Stored data

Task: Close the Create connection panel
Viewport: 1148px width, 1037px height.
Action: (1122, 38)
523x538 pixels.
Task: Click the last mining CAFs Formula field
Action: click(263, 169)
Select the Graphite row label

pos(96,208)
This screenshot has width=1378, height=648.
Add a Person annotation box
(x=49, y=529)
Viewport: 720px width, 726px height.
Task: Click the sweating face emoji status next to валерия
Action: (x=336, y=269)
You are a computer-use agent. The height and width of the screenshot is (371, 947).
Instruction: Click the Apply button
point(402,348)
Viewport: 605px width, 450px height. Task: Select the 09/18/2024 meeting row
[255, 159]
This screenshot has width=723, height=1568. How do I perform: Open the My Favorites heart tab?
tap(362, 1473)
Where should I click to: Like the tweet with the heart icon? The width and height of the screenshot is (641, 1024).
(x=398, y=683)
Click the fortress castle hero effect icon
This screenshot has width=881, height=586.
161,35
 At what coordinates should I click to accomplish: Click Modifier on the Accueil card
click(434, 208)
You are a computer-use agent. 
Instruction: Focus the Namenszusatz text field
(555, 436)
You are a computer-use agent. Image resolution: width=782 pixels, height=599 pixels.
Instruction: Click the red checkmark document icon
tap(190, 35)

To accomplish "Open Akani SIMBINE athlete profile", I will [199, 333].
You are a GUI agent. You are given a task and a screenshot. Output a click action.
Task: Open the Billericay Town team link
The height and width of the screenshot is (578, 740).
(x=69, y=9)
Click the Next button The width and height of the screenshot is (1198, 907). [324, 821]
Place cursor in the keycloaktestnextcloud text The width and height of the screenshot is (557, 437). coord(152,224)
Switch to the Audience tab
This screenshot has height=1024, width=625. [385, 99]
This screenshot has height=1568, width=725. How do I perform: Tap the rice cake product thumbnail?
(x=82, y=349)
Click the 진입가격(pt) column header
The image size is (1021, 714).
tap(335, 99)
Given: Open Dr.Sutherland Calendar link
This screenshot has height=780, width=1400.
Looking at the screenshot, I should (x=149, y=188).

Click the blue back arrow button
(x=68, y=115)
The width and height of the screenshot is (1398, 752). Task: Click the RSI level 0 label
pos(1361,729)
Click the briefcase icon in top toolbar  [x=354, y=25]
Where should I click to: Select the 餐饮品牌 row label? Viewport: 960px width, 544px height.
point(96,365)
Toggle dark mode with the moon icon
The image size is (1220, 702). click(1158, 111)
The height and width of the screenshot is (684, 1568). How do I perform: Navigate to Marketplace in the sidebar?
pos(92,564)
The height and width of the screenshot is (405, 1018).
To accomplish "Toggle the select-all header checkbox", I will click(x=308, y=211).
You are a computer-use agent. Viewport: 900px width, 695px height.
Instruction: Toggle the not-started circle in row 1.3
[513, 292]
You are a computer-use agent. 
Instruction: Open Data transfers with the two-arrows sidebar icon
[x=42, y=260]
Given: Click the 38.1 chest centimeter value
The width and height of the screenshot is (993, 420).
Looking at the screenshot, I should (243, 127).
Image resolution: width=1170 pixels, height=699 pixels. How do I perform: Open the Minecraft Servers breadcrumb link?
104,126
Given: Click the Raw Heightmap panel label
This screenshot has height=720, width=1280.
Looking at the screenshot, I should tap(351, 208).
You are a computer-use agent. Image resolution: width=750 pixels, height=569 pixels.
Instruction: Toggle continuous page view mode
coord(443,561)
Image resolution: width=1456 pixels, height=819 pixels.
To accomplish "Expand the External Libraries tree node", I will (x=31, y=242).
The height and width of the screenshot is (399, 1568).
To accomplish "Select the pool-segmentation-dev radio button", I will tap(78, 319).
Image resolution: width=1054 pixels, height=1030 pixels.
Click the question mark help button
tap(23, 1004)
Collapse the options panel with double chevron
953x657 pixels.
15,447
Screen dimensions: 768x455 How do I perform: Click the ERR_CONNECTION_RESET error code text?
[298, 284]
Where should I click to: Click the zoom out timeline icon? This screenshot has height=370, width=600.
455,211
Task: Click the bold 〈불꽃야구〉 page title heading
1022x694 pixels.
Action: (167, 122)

**WORK INSTRUCTION:** The line containing "The width and height of the screenshot is (1398, 752)." marks where to begin; copy it and every later line exactly, through the end of the data.

**ANSWER TO THE EXERCISE:**
The width and height of the screenshot is (1398, 752). Task: Click the RSI level 0 label
pos(1361,729)
Click the briefcase icon in top toolbar  [x=354, y=25]
Where should I click to: Select the 餐饮品牌 row label? Viewport: 960px width, 544px height.
point(96,365)
Toggle dark mode with the moon icon
The image size is (1220, 702). click(1158, 111)
The height and width of the screenshot is (684, 1568). How do I perform: Navigate to Marketplace in the sidebar?
pos(92,564)
The height and width of the screenshot is (405, 1018).
To accomplish "Toggle the select-all header checkbox", I will click(x=308, y=211).
You are a computer-use agent. Viewport: 900px width, 695px height.
Instruction: Toggle the not-started circle in row 1.3
[513, 292]
You are a computer-use agent. 
Instruction: Open Data transfers with the two-arrows sidebar icon
[x=42, y=260]
Given: Click the 38.1 chest centimeter value
The width and height of the screenshot is (993, 420).
Looking at the screenshot, I should (243, 127).
Image resolution: width=1170 pixels, height=699 pixels. How do I perform: Open the Minecraft Servers breadcrumb link?
104,126
Given: Click the Raw Heightmap panel label
This screenshot has height=720, width=1280.
Looking at the screenshot, I should tap(351, 208).
You are a computer-use agent. Image resolution: width=750 pixels, height=569 pixels.
Instruction: Toggle continuous page view mode
coord(443,561)
Image resolution: width=1456 pixels, height=819 pixels.
To accomplish "Expand the External Libraries tree node", I will (x=31, y=242).
The height and width of the screenshot is (399, 1568).
To accomplish "Select the pool-segmentation-dev radio button", I will tap(78, 319).
Image resolution: width=1054 pixels, height=1030 pixels.
Click the question mark help button
tap(23, 1004)
Collapse the options panel with double chevron
953x657 pixels.
15,447
Screen dimensions: 768x455 How do I perform: Click the ERR_CONNECTION_RESET error code text?
[298, 284]
Where should I click to: Click the zoom out timeline icon? This screenshot has height=370, width=600.
455,211
Task: Click the bold 〈불꽃야구〉 page title heading
1022x694 pixels.
Action: (167, 122)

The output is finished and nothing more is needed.